Hoare also reminded the students of the pioneering work of Frances E. Allen, whose 45-year career at IBM included work on the compiler-optimization team for IBM’s “Harvest” supercomputer, installed at the National Security Agency.

February 1962 image of IBM HARVEST computer

In the early 1970s she co-authored “A catalog of optimizing transformations,” with John Cooke, a paper that aimed to “systematize the potpourri of optimizing transformations that a compiler can make to a program,” describing these optimizations in detail:

  • Inline
  • Unroll (and vectorize)
  • CSE (common subexpression elimination)
  • DCE (dead code elimination)
  • Code Motion
  • Constant Fold
  • Peephole

Hoare added that many compilers do just these eight things and get about 80% of a best-case performance.

A Grand Finale

Hoare touched on metacompilers and discussed the tradeoffs of doing compilation versus interpretation with an appropriate quote from Xavier Leroy, a primary developer on OCaml. “As a cheap implementation device, bytecode interpreters offer 1/4 of the performance of optimizing native-code compilers at 1/20 of the implementation cost.”

He also includes a pithy observation about Truffle/Graal, an open source library for building interpreters. “Write an interpreter with some machinery to help the partial evaluator, get a compiler for free,” he said.
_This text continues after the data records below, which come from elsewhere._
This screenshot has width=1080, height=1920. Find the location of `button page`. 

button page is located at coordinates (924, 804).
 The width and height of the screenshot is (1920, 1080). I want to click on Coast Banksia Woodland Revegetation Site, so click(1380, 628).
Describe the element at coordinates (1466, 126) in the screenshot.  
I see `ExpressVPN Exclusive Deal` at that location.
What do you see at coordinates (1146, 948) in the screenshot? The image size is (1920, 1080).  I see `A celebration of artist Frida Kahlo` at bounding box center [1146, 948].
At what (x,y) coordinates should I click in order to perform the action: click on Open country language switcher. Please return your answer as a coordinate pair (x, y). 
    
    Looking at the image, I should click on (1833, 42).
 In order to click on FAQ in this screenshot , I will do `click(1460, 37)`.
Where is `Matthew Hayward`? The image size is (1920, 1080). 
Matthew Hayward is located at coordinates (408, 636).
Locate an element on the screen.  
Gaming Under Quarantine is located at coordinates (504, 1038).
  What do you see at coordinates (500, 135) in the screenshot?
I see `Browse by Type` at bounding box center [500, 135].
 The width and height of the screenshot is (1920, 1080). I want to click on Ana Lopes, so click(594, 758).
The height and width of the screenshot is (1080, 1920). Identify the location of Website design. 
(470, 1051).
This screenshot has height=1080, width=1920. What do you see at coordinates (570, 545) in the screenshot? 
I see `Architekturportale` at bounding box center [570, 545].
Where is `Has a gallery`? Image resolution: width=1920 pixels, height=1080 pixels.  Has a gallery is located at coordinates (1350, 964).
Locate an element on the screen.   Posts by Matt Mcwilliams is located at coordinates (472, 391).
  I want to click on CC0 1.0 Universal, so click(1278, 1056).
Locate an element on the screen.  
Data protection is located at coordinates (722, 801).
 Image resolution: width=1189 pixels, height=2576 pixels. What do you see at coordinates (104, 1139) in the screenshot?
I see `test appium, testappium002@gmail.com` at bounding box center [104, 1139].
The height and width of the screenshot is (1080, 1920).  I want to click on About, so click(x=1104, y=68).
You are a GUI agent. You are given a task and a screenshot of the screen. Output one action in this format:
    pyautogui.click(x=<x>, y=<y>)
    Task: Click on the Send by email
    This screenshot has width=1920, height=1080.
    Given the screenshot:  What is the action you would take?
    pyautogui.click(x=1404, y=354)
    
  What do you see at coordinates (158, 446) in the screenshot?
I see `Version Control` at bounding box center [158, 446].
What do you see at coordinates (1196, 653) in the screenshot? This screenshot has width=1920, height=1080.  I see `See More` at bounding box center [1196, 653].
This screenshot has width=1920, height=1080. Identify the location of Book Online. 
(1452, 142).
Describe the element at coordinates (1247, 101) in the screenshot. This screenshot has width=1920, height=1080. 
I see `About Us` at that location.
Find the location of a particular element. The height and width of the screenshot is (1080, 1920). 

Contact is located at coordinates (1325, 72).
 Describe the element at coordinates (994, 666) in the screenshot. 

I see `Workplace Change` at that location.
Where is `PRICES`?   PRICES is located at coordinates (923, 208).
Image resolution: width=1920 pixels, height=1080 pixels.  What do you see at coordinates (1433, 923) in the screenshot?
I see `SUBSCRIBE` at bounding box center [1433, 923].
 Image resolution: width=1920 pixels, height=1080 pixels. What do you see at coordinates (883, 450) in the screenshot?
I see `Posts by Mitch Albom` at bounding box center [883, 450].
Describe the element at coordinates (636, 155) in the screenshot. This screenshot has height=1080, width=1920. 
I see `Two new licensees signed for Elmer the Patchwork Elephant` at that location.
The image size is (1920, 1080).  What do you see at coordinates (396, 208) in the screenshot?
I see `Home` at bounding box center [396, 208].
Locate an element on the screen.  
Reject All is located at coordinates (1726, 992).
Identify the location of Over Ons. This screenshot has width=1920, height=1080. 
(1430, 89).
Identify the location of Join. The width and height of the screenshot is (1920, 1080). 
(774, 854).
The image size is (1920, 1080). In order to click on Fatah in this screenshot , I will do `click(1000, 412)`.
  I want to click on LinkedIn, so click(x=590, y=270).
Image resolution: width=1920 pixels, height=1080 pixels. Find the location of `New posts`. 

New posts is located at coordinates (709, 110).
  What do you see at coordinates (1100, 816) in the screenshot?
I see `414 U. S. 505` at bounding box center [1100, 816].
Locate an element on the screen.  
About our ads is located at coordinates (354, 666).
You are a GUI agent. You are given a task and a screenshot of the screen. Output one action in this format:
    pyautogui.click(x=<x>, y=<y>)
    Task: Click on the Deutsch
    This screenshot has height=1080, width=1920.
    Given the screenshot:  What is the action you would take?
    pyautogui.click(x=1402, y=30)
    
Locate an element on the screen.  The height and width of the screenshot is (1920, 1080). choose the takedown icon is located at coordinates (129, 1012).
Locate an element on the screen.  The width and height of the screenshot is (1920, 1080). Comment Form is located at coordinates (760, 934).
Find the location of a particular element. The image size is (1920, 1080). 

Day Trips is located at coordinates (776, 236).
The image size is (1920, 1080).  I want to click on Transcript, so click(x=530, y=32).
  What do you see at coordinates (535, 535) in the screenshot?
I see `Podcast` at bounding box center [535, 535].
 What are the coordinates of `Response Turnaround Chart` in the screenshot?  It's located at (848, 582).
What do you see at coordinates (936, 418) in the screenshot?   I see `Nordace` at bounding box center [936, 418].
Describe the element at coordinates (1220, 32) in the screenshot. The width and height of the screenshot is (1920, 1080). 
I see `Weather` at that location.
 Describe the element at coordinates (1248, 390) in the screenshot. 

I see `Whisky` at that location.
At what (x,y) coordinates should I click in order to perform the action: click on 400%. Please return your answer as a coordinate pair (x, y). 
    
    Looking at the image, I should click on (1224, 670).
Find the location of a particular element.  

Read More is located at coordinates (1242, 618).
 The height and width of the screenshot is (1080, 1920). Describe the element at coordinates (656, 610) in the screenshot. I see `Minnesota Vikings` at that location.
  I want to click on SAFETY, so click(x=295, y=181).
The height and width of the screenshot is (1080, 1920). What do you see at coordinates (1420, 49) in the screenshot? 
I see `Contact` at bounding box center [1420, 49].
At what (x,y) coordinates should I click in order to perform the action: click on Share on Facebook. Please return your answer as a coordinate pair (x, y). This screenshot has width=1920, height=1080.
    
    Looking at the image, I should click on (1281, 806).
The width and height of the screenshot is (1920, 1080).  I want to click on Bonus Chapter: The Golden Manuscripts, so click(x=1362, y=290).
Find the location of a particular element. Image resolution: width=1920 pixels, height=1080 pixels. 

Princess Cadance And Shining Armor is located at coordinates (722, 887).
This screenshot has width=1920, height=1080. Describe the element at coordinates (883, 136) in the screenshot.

Now being maintained by Oracle, Hoare calls it “seriously competitive! Potential future Oracle JVM.”

There are also compilers that only compile some functions, leaving the rest to be handled by the interpreter.

For his grand finale, he showed the audience JonesForth, one developer’s educational implementation of Forth with a 692-instruction virtual machine and 1,490 lines of Forth for its compiler, debugger, and read-eval-print loop. “Forth, like Lisp, is nearly virtual machine code at input,” he told the audience.

Hoare’s appreciation for language design is evident, and he left the students with an inspiring parting message. “There have been a lot of languages,” he said, citing the 8,945 identified by the Online Historical Encyclopaedia of Programming Languages dating all the way back to the 18th century.

“Go study them: past and present! Many compilers possible!” he urged the students. “Pick a future you like!”